● TASK BRIEF:
Using the article on the reconstruction of South Lebanon below, answer these questions.
1. How much housing assistance has Qatar provided so far, according to the government figures?
2. Which two sponsor countries are not from the Gulf?
3. What do the red dots on the military map in the prime minister's office mark?

● PASSAGE PROVIDED:
☆ ☆ ☆ ☆ ☆

The battle is on for hearts and minds in South Lebanon. Taking advantage of the devastating Hizbullah-Israel war last summer, the government of Prime Minister Fuad Saniora is hoping to undercut Hizbullah’s traditional dominance of the border district through a two-pronged approach of external financial assistance and international diplomacy.
The former is being conducted through a novel scheme of allowing nations to “sponsor” the reconstruction of southern villages. The purpose of direct funding is to bypass the state’s turgid bureaucracy and allow money to reach where it’s needed with minimum delay.
According to government-compiled statistics obtained by Executive, as of February 8, 2007, $145.5 million has been pledged to fund the reconstruction of 241 villages in South Lebanon and the western Bekaa; foreign direct funding accounts for $121.1 million of the total. The largest contributor is Saudi Arabia with $64.9 million for 42 villages, followed by the United Arab Emirates with $23.2 million for 16 villages and Kuwait with $19.2 million for 17 villages.
Gulf sheikhdoms rebuilding the South
Separately, Qatar is funding the reconstruction of four towns and villages in the border district—Bint Jbeil, Ainatta, Aitta Shaab and Khiam. Qatar has so far provided $34 million in housing assistance, according to the government figures. The Council of the South estimates total damage in the four towns at $124.5 million.
Apart from Syria, which is sponsoring two villages with a $3 million contribution and Indonesia which also is sponsoring two villages with $784,000, all the state sponsors are from the Gulf.
The political ramifications of the state sponsorship are not lost on Hizbullah. Indeed, it is especially ironic that Qatar—a country that houses the largest US base in the Middle East and has economic relations with Israel—is sponsoring the reconstruction of four towns in South Lebanon where Hizbullah fought its most stubborn defense against the Israeli onslaught last summer. Among the 42 towns and villages being sponsored by Saudi Arabia are Hizbullah strongholds such as Nabatieh and Zawtar Sharqiyeh.
Hizbullah has decided to bite its tongue and say nothing about the sources of funding, although it is fully aware that the motives behind it are not purely altruistic. By allowing key Sunni Arab countries a stake in the villages of the South, the government is hoping to chip away at the district’s reliance on Iranian funds delivered through Hizbullah.
To that end, Seniora is promoting the idea of constructing community libraries in southern villages complete with internet access to potential sponsor countries. In a recent conversation, Seniora explained to me that he hoped to open up the villages to the outside world through the internet.
Seniora’s preoccupation with South Lebanon is evident from a military map he keeps on a stand in the corner of his office in the Grand Serail. The map is covered in a red rash of dots marking Israeli cluster bomb strikes during last summer’s war.
The prime minister has invested much of his diplomatic and political energy in trying to convince the international community, chiefly the Americans and leading European nations, of the wisdom of an Israeli withdrawal from the Shebaa Farms. His seven-point plan—drawn up during the war as part of the negotiations over what became UN Security Council Resolution 1701—recommends that the Farms be turned over to the jurisdiction of UNIFIL pending a formal agreement between Beirut and Damascus on the sovereignty of the 25-square kilometer mountainside.

☆ ☆ ☆ ☆ ☆

● RECORDS:
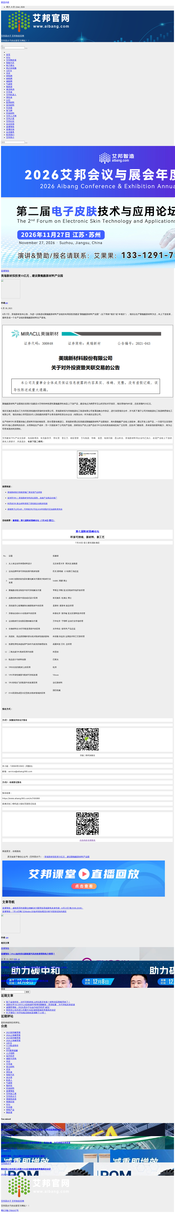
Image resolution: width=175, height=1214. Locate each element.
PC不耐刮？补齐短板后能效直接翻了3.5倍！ (26, 1013)
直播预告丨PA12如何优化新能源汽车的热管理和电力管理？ (28, 954)
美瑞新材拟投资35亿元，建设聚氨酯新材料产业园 (66, 857)
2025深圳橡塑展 (13, 1038)
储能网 (9, 81)
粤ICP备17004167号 (10, 1210)
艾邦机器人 (11, 95)
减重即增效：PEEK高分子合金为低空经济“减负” (28, 1007)
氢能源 (9, 87)
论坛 (8, 57)
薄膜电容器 (11, 1099)
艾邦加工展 (11, 1094)
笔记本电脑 (11, 68)
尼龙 (8, 1069)
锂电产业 (10, 1110)
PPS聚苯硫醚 (12, 1050)
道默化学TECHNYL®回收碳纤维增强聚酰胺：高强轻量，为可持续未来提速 (40, 1005)
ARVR (9, 71)
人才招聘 (10, 1053)
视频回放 (10, 1102)
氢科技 (9, 1085)
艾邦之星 (10, 118)
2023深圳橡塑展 (13, 1032)
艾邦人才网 (11, 116)
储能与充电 (11, 1059)
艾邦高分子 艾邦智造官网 (12, 36)
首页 (8, 55)
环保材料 (10, 113)
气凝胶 (9, 84)
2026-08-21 (6, 1135)
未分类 (9, 1077)
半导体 (9, 92)
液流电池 (10, 89)
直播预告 (10, 127)
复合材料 (10, 1067)
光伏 (8, 73)
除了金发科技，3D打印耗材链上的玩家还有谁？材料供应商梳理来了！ (38, 1002)
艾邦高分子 (15, 962)
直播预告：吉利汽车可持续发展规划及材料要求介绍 (24, 981)
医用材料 (10, 102)
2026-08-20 (6, 1161)
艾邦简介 (10, 137)
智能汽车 (10, 63)
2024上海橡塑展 (13, 1035)
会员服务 (10, 132)
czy (6, 303)
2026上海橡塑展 (13, 1040)
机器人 (9, 1080)
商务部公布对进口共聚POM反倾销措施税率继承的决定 (31, 1010)
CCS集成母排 (12, 1045)
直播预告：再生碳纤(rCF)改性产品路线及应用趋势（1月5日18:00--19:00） (34, 967)
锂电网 (9, 76)
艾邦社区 (10, 121)
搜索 (3, 989)
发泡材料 (10, 105)
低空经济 (10, 1056)
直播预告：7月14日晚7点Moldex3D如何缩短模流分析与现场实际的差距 (34, 911)
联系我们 (10, 135)
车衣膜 (9, 108)
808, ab (17, 959)
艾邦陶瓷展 (11, 60)
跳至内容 (5, 2)
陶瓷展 (9, 1112)
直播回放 (10, 129)
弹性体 (9, 97)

☆ ☆ ☆ ☆ ☆

● TASK OUTPUT:
1. $34 million.
2. Syria and Indonesia.
3. Israeli cluster bomb strikes during last summer's war.